PlugIn schreiben. Vielleicht gibt's aber auch schon eins...


----------



## Gast (6. Sep 2007)

sowas sollte eigentlich von haus aus drin sein
hat jeder gute editor oder ide drin


----------



## Wildcard (6. Sep 2007)

1. was ist den jeder?
2. Ist Eclipse weder ein Editor, noch eine IDE  :wink:


----------



## Guest (6. Sep 2007)

sondern ?

spielzeug ?


----------



## Wildcard (6. Sep 2007)

Framework


----------



## Guest (7. Sep 2007)

naja gut

in meinen augen ist es eine ide weil ich die funktionen einer ide hat

aber ein Framework sollte dieses auch haben


wo gibt es denn eine liste der plugins damit ich sowas mal nachinstallieren kann ?

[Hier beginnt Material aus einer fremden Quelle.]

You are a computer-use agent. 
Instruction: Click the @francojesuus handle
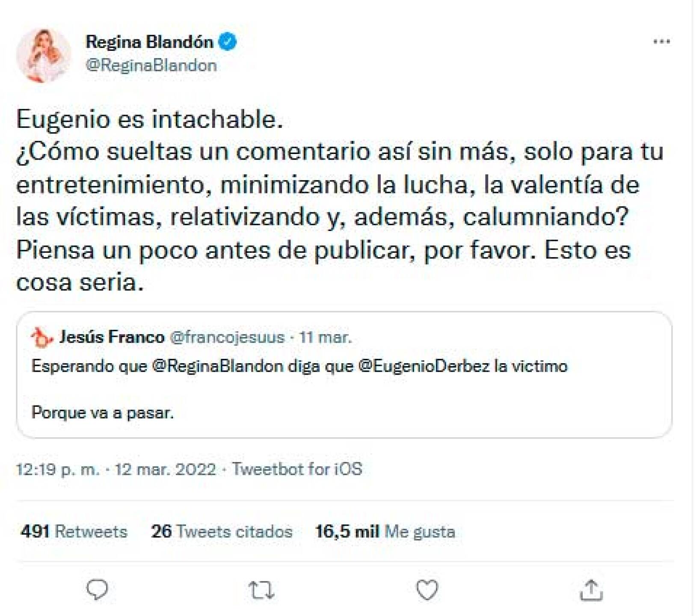coord(227,337)
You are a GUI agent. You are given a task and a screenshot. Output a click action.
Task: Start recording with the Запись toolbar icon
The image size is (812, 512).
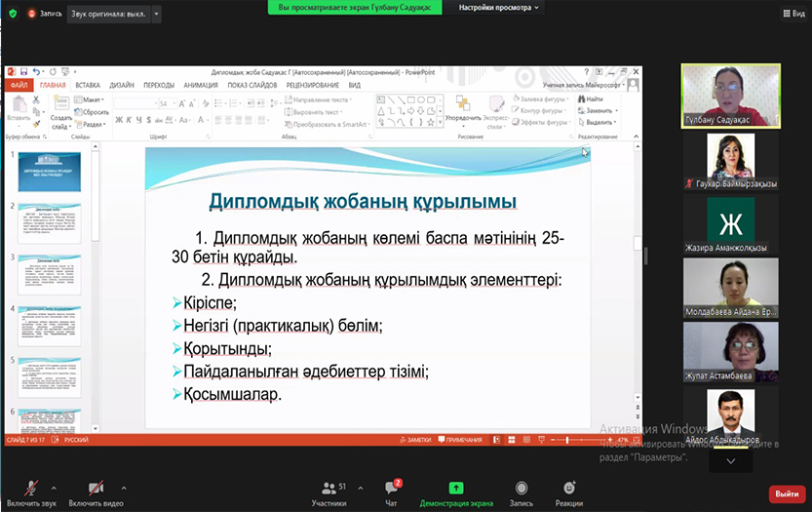(x=522, y=488)
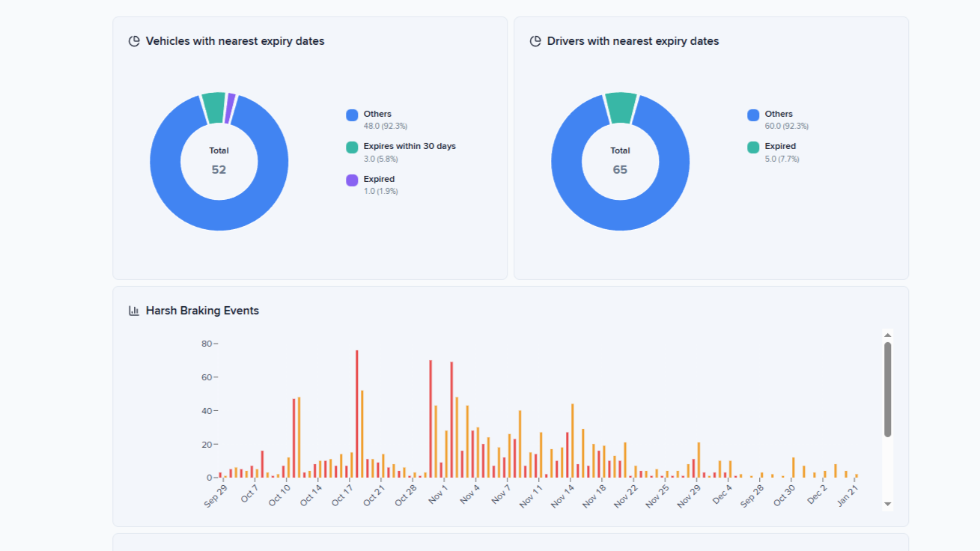Viewport: 980px width, 551px height.
Task: Click the tallest red bar in Harsh Braking chart
Action: pos(357,412)

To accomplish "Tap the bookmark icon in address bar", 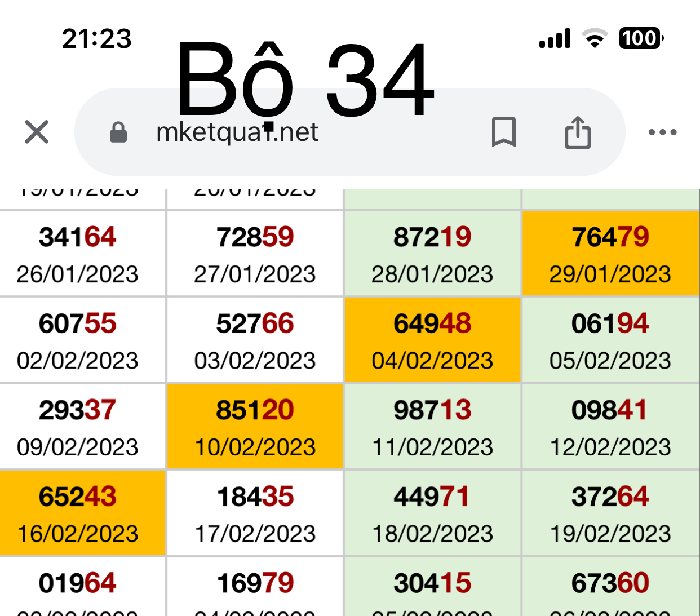I will (503, 132).
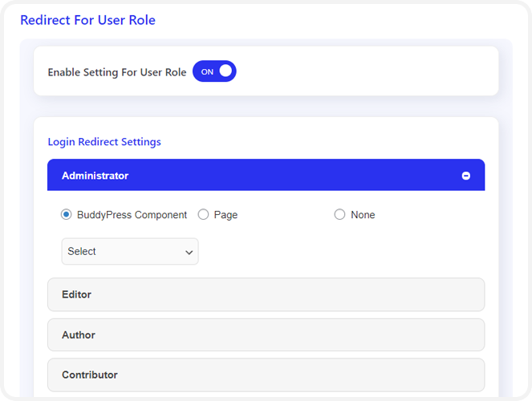Click the white knob on the ON switch
532x401 pixels.
click(x=225, y=71)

nervt mich voll das ich keine bookmarks per tastatur habe


----------



## Faruun (7. Sep 2007)

bei google unter "eclipse plugins"


----------



## Wildcard (7. Sep 2007)

Anonymous hat gesagt.:
			
		

> naja gut
> 
> in meinen augen ist es eine ide weil ich die funktionen einer ide hat


Das JDT PlugIn ist eine Java IDE wenn du das meinst.
Eine 'Liste aller PlugIns' wirst du übrigens nicht finden, da es wohl mittlerweile wohl schon mehr PlugIns für Eclipse als für Emacs gibt, sprich, die Anzahl tendiert gegen unendlich.


----------